Оказалось, почти невозможным вырастить что-либо на этой земле, настолько тонок был верхний слои почвы и так незначительно количество осадков. Все грузы приходилось доставлять на грузовиках, и даже в ближайшие десять лет не намечалось никакого строительства железной дороги. Но пока можно было достать бензин и шины, такой способ транспортировки был вполне приемлем.

Петров жаловался главным образом на то, что не может найти опытных, квалифицированных людей, которые могли бы приехать и работать в его хозяйстве. Он уже дважды выделял ставки для механиков и трактористов, но никто так и не заинтересовался этим делом.

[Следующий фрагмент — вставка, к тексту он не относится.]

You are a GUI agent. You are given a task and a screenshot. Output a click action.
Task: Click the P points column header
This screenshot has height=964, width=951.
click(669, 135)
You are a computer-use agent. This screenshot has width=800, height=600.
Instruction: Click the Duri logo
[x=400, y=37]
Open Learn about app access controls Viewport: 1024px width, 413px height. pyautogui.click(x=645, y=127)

Мы приехали в хозяйство в середине дня. Солнце, похожее на электрическую дугу, палило нещадно. Казалось, что оно висит всего лишь в нескольких футах над нашими головами. В такое пекло, как там, я попадал только в Багдаде.

Мы вылезли из кузова и начали осматривать совхоз. Хозяйство Петрова располагалось на безымянном участке земли в середине долины реки Урал. Места было предостаточно. Он мог делать с ним все, что его душе было угодно. Местность была ровной, камней не было, и земля хозяйства простиралась до самого горизонта. Но поверхностный слой почвы был очень тонок.

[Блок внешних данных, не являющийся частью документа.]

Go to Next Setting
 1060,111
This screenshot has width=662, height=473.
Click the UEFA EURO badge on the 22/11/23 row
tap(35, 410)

Вокруг колодца располагалось несколько зданий. Здесь был магазин, полки которого практически пустовали, административное здание, большое общежитие и здание, где размещались клуб и столовая. Коровник и другие хозяйственные постройки находились немного дальше, у реки. Большая часть техники и оборудования стояла прямо под открытым небом. Мы увидели все это еще до того, как вылезли из грузовика. Не хватило стройматериалов, чтобы построить еще одно здание – склад для хранения машин и техники. «Коровы и люди погибнут, если у них зимой не будет крыши над головой, а техника – нет», – сказал Петров.

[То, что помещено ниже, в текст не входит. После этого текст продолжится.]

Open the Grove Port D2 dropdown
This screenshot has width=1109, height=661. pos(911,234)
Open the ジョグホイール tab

Нас очень хорошо покормили – это был лучший мой обед за много-много месяцев. После этого мы отправились на работу. Дюжина молодых людей с открытыми лицами повели нас осматривать трактора. Я вспоминаю, сколько энтузиазма было у одного из этих юношей. «Давайте сначала отремонтируем вот этот трактор», – сказал он и потащил нас к краю поля, на котором виднелись неровные островки всходов пшеницы; тут же, безнадежно уткнувшись в маленькую кочку, стоял накренившийся на один бок трактор. Мы спросили его, почему так срочно надо починить именно эту машину.

Он улыбнулся. «Очень хороший трактор», – сказал он, указывая на отверстие наверху радиатора, рядом с крышкой.

Мы ничего не поняли, к вящему разочарованию тракториста. «Как же это так – иностранцы, такие высококвалифицированные специалисты – и не могут понять, для чего нужна эта дырка?» – спросил он вполголоса, обращаясь к одному из местных парней. Потом он снова повернулся к нам: «Да это же замечательная вещь, картошку в ней варим. Даже две или три сразу. Мы раньше всегда спорили, кто будет работать на этом тракторе. А потом решили: кто перевыполнит норму, тот и будет на нем работать».

Из двенадцати тракторов работало только три. Все остальные были испорчены и разваливались на части, одни машины больше, другие – меньше. У некоторых треснули колодки, была сорвана резьба в коробке передач, прогорели вкладыши. Другие были просто не отрегулированы, или же на свечах образовался нагар из-за того, что использовалось топливо плохого качества. К концу третьего дня мы смогли привести девять тракторов в рабочее состояние. Для этого пришлось почти полностью разобрать на запчасти остальные три. Я помню лицо Петрова, когда мы показали ему кучу хлама, в которую превратились эти три трактора. Держать машины и технику под открытым небом, в пыли и в снегу круглый год – это было для него вполне нормальным явлением. Но разобрать на части трактор, да так, что его потом и найти невозможно, – вот это было уже опасно. А что, если придет кто-нибудь из контрольной комиссии и захочет взглянуть на эти двенадцать тракторов. Что тогда?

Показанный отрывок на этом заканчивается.